DIRECTIONS:
Only lines with the word "Other" belong in the answer; copy them from the records below.

RECORDS FOR THIS EXERCISE:

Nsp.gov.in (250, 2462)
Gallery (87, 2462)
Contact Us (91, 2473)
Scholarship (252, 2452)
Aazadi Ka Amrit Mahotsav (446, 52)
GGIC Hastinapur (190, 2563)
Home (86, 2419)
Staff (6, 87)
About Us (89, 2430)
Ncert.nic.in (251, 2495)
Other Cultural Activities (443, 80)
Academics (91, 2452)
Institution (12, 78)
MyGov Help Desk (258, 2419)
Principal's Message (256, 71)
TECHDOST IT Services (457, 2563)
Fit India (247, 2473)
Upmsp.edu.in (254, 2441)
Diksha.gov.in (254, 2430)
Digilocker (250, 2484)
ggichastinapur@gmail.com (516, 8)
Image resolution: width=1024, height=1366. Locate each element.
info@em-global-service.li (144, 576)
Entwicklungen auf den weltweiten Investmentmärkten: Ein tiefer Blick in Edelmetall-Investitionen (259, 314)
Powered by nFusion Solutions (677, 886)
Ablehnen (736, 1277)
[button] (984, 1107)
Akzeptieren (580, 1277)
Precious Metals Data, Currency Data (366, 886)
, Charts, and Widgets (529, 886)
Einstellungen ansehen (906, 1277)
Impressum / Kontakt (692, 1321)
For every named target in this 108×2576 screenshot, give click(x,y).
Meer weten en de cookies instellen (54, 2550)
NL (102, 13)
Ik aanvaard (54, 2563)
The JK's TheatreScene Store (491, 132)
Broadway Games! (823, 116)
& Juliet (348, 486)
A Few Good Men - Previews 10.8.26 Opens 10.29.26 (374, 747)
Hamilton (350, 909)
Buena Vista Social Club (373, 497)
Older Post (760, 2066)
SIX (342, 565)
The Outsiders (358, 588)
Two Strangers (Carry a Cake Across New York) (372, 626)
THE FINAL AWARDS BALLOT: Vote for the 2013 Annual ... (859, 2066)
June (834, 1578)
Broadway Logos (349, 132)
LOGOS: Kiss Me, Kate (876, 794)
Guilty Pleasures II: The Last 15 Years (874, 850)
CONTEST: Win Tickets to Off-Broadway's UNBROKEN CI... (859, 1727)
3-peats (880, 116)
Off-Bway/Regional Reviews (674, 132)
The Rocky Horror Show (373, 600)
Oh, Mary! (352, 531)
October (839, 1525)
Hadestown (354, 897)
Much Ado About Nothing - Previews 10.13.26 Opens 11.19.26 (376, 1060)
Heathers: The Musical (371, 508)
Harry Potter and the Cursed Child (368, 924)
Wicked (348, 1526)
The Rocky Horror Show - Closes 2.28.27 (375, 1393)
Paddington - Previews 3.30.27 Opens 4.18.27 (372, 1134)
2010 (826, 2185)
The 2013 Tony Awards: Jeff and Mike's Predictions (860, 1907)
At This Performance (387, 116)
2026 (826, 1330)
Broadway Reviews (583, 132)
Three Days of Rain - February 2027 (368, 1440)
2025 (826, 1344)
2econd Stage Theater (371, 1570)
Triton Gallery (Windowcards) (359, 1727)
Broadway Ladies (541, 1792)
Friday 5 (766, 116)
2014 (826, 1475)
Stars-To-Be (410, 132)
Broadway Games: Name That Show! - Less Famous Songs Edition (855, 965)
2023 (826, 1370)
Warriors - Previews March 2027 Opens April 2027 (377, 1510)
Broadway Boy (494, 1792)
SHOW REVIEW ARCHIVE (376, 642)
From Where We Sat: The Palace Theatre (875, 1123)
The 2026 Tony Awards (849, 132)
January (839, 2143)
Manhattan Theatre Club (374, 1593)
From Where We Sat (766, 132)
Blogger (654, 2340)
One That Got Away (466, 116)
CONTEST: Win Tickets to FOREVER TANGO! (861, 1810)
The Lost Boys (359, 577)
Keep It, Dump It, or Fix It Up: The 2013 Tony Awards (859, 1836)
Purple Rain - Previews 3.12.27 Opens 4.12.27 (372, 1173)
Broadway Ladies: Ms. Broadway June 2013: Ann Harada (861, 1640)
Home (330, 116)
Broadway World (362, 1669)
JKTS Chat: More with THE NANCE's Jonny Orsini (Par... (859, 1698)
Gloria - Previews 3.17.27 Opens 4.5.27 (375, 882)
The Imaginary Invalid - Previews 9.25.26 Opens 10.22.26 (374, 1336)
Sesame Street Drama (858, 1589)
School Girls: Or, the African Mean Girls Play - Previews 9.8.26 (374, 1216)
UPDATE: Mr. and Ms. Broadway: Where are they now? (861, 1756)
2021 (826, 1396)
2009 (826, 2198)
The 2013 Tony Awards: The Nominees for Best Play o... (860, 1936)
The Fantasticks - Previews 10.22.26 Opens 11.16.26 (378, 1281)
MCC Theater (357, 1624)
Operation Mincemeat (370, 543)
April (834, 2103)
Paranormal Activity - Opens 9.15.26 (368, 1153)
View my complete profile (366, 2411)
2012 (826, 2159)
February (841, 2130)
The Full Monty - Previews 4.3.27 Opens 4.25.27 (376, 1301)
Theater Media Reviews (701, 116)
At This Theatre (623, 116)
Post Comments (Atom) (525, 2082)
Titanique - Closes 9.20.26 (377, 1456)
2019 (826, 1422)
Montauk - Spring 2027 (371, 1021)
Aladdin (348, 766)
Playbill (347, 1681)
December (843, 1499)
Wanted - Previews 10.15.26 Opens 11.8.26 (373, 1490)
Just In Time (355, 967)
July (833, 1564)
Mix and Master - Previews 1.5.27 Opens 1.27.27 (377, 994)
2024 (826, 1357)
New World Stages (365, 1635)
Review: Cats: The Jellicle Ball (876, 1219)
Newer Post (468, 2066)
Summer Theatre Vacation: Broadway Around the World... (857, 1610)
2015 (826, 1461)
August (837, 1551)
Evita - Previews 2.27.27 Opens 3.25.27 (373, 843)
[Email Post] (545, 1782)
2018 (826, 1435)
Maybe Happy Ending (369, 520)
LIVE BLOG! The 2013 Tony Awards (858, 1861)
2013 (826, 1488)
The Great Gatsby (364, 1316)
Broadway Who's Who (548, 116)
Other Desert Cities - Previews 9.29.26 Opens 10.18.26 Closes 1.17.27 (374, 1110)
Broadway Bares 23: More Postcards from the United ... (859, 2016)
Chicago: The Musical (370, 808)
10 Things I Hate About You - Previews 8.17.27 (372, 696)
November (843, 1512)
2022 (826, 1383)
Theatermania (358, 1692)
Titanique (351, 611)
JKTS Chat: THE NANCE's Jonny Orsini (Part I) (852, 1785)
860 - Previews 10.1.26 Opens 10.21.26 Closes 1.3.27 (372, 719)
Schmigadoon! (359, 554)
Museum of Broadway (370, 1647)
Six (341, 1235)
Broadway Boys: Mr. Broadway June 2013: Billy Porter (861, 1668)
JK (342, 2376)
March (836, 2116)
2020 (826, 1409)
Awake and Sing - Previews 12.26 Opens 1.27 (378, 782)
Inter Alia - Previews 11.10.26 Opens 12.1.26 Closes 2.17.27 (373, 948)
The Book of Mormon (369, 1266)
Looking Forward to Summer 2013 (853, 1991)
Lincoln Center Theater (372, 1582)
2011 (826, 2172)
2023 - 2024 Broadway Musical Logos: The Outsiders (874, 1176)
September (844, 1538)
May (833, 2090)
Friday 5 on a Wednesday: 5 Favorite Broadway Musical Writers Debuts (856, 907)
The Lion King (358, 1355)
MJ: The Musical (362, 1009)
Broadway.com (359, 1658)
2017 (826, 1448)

RESPONSE TO THE EXERCISE:
Other Cultural Activities (443, 80)
Other Desert Cities - Previews 9.29.26 Opens 10.18.26 Closes 1.17.27 (374, 1110)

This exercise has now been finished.